Agenda-setting, gatekeeping, norm-setting✅

Agenda-setting

  • People can only discuss and form opinions about things they think they know about, and in most cases it is the media which provide this information.

  • This gives those who own, control and work in the media a great deal of power in society, for what they choose to include or leave out of their newspapers, television programmes or websites will influence the main topics that people discuss or are concerned about. This may mean that the public never discuss some subjects because they are not informed about them.

  • The media’s influence in laying down the list of subjects, or agenda, for public discussion is known as agenda-setting, and is particularly associated with the work of the GMG.

  • The agenda-setting process was summed up by Cohen’s comment that, while the news media may not necessarily be successful in telling people what to think, they are stunningly successful in telling audiences what to think about.

  • McCombs suggests that the news media now increasingly not only tell us what to think about, but also how to think about certain subjects - for example, the images of politicians, or the perception of rioters or welfare benefit claimants.

  • The GMG, suggests the main media organisations, and the journalists within them, work within a framework of the dominant ideology which helps to form the list of subjects that the public are encouraged to think about, and so audiences have little real choice of the news they receive.

  • Philo noted that, during the global financial crisis, the media were very effective in channelling public anger towards the greed of bakers but focused public attention on suctions within the existing system (which had caused the problems in the first place).

  • The media actively discouraged the public from thinking about solutions that challenged the existing financial system, by simply avoiding discussion of such alternative. The role of the mainstream media was largely to act as a forum for public grumbles and discontent, but not to explore serious alternatives.

  • The media even went so far as to shift public attention away from the ‘scumbag millionnaires’ by suggesting ‘workshy welfare scroungers’ were the reason for the crisis rather than the actions of the bankers.

  • Through setting the agenda, and giving more prominence to some issues than others, the media are socially constructing the news, and encouraging audiences to think about what the most important issues are and what they should, and should not, be interested in or concerned about.

Gatekeeping

  • The media’s power to refuse to cover some issues and to let others through is called gatekeeping.

  • The GMG suggested owners, editors and journalists construct the news by acting as gatekeepers, influencing what knowledge the public gains access to.

  • As Philo’s analysis of the media and the banking crisis above showed, the issues that are not aired - such as alternatives to the existing banking and financial system - are frequently those most damaging to the values and interests of the dominant social class.

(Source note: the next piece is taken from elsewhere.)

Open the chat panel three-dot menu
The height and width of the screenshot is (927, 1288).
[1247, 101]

  • Sometimes the media do not cover issues either because journalists and editors think they lack interest to readers and viewers, or because they regard them as too offensive, controversial or threatening to existing society.

  • For example, strikes are widely reported (nearly always unfavourably), while industrial injuries and diseases, which lead to a much greater loss of working hours and life, hardly ever get reported.

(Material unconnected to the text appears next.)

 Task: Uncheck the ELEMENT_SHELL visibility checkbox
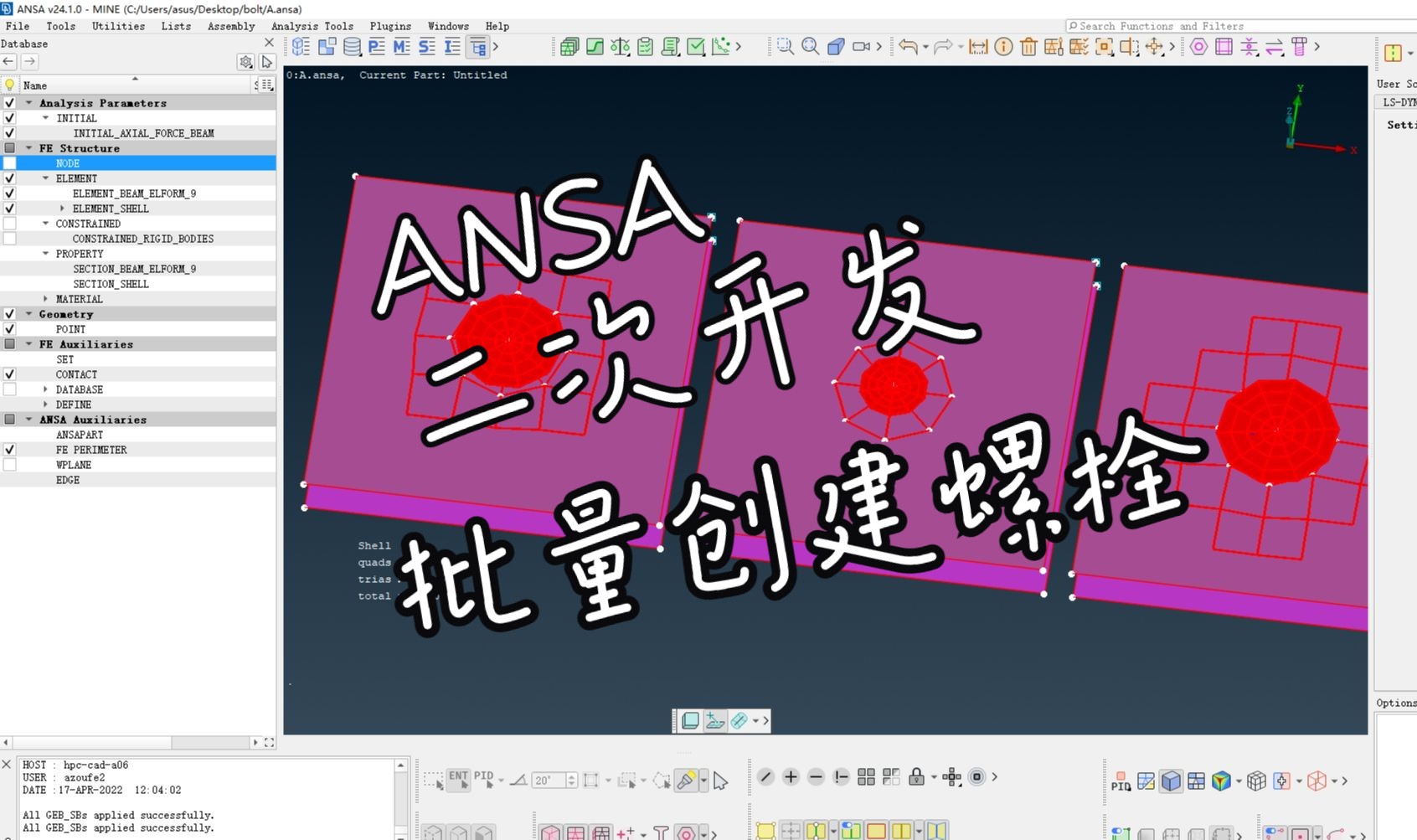(x=9, y=208)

  • This means that there is more public concern with stopping strikes than there is with improving health and safely laws.

  • Similarly, welfare benefit fraud by the poor is widely reported, but not tax evasion by the rich, with the result that there are calls for tightening up benefit claims procedures, rather than strengthening those agencies concerned with chasing tax evaders.

Norm-setting

  • Norm-setting describes the way the media emphasise and reinforce conformity to social norms, and seek to isolate those who do not conform by making them the victims of unfavourable media reports.

  • Norm-setting is achieved in two main ways:

  1. Encouraging conformist behaviour. Such as not going on strike, obeying the law, being brave, helping people and so on. Advertising, for example, often reinforces the gender role stereotypes of men and women

  2. Discouraging non-conformist behaviour. The media often give extensive and sensational treatment to stories about murder and other crimes of violence, riots, benefit fraud, football hooliganism, illegal immigrants, and so on. Such stories, by emphasising the serious consequences which follow for those who break social norms, are giving ‘lessons’ in how people are expected not to behave

  • This norm-setting is also achieved through media representations.

The process of agenda-setting, gatekeeping and norm-setting act as forms of social control as they mean some events are simply not reported and brought to public attention, and some of those that are reported may be singled out for particularly unfavourable treatment. In these ways, the media can define what the important issues are, what ‘news’ is, what the public should and should not be think about, and what should or should not be regarded as ‘normal’ behaviour in society.